Given these concerns, we decided to proceed with a different technique for intraoperative care. The anesthesia machine has a proportioning system in which the O2 and nitrous oxide (N2O) flow meters are coupled together in such a way that the administration of an FiO2 less than 0.30 is not feasible [20]. The two flow meters are coupled by a simple chain (Fig. 1). Therefore, an unmodified anesthesia machine could not be used to reduce the FiO2 to the concentration required by our patient. By uncoupling the oxygen and nitrous flow meters in the anesthetic machine, a gas mixture with an FiO2 ≤ 0.21 could be provided to the patient while allowing use of all of the other functions of the anesthesia machine including the inspired oxygen concentration monitor. Furthermore, changes in the minute ventilation did not affect the FiO2 with careful monitoring of FiO2. As the actual inspired concentration of N2O was less than 25%, no systemic effects were seen even in this compromised patient [21]. Modification of the anesthesia machine is not routinely recommended and should only be done in consultation with departmental leadership and operating room equipment support teams. Such modifications are not endorsed or recommended by the manufacturers of the anesthesia machine. Following such use, the machine should be removed from clinical care and rechecked by the biomedical engineering staff to ensure that the modification has been successfully reversed and that the machine has been returned to standards for intraoperative care.

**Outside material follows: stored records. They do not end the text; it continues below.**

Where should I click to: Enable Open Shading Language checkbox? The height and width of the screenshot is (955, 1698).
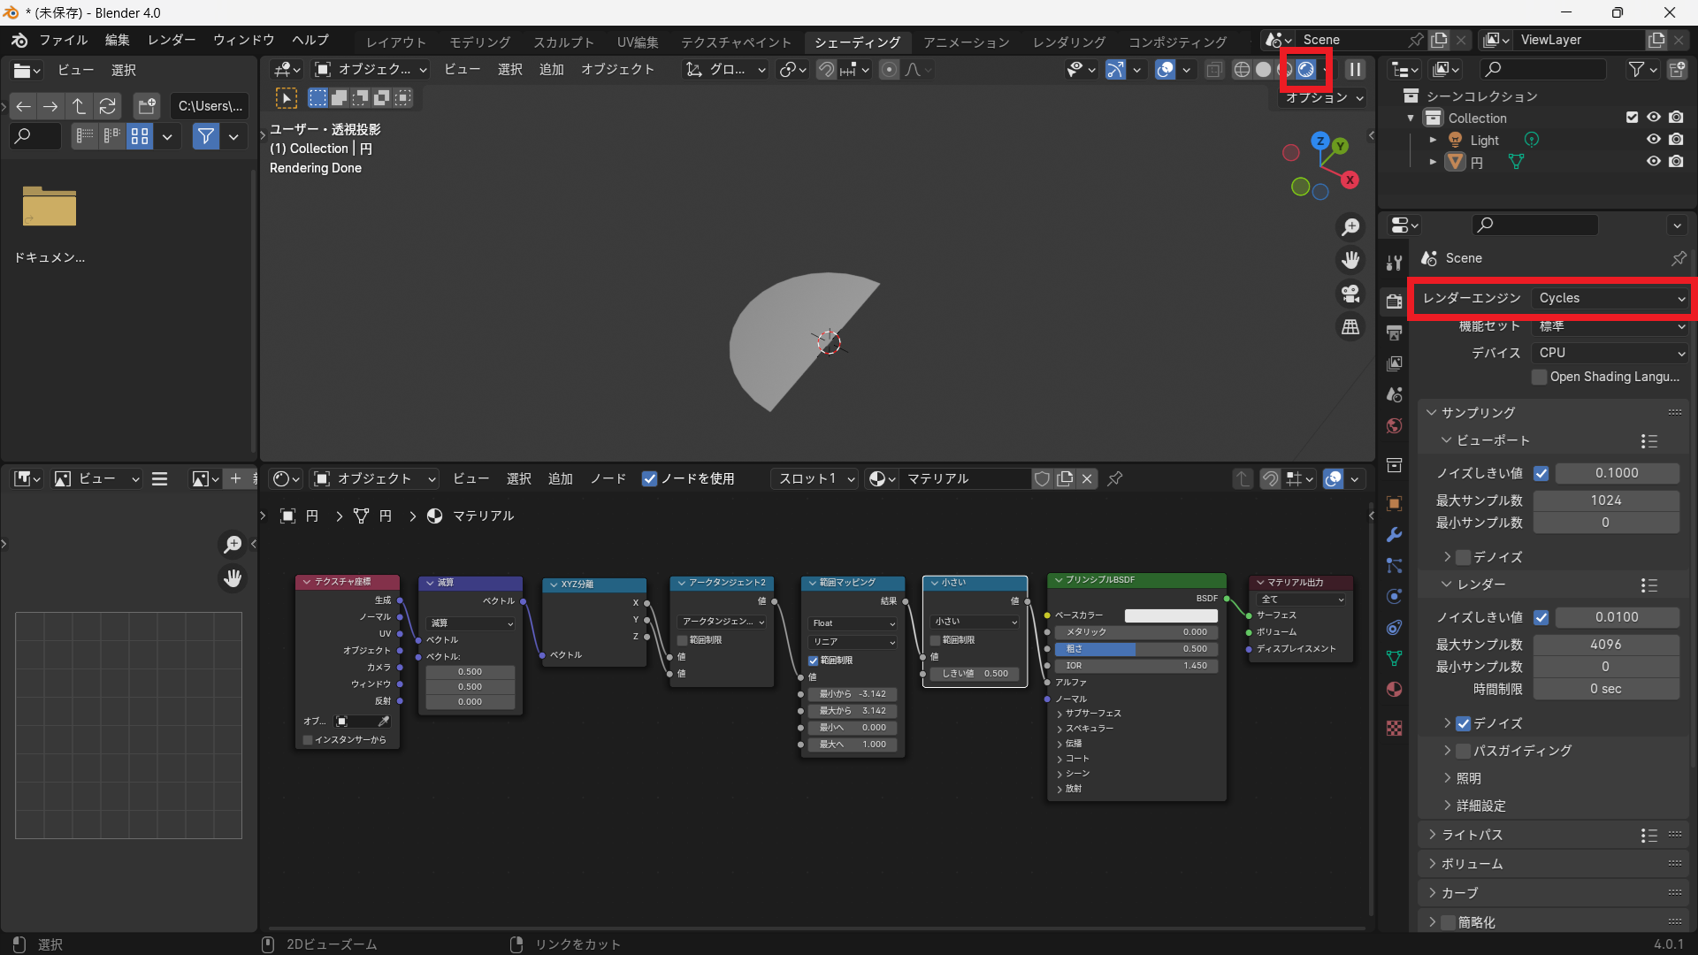pos(1540,377)
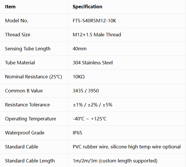Click the Tube Material label
This screenshot has width=186, height=167.
point(20,63)
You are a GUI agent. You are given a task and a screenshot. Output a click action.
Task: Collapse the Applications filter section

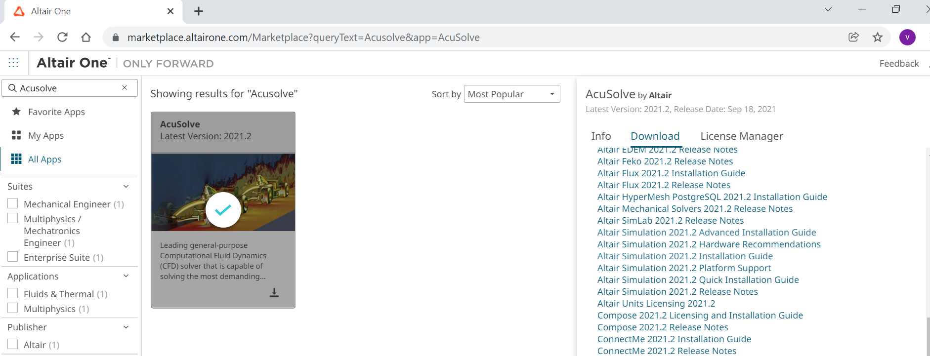pos(126,276)
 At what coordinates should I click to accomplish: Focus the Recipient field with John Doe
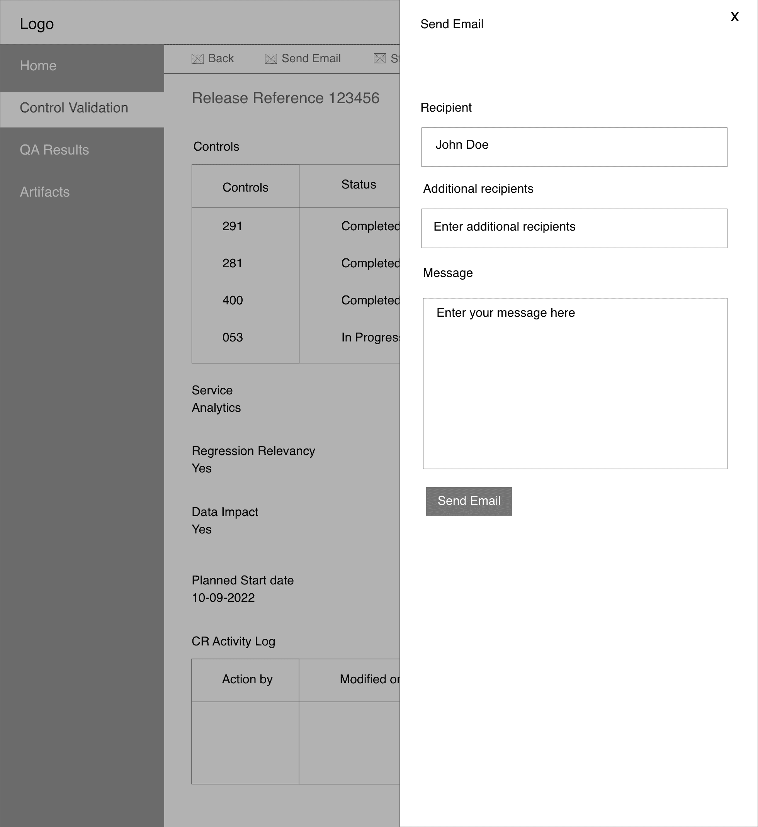tap(574, 147)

In summary, we present a unique method for the administration of a sub-ambient FiO2 to facilitate the intraoperative care of a 7-day-old infant with HLHS. To limit pulmonary blood flow, a sub-ambient oxygen concentration may be needed to augment HPV and augment systemic cardiac output. We present a unique modification of the anesthesia machine with removal of the proportioning system to allow for the administration of a low concentration of nitrous oxide to dilute the fresh gas flow of air (FiO2 0.21) to achieve the desired sub-ambient FiO2. This system avoids some of the technical issues involved with the addition of nitrogen to the inspiratory limb of the ventilator circuit.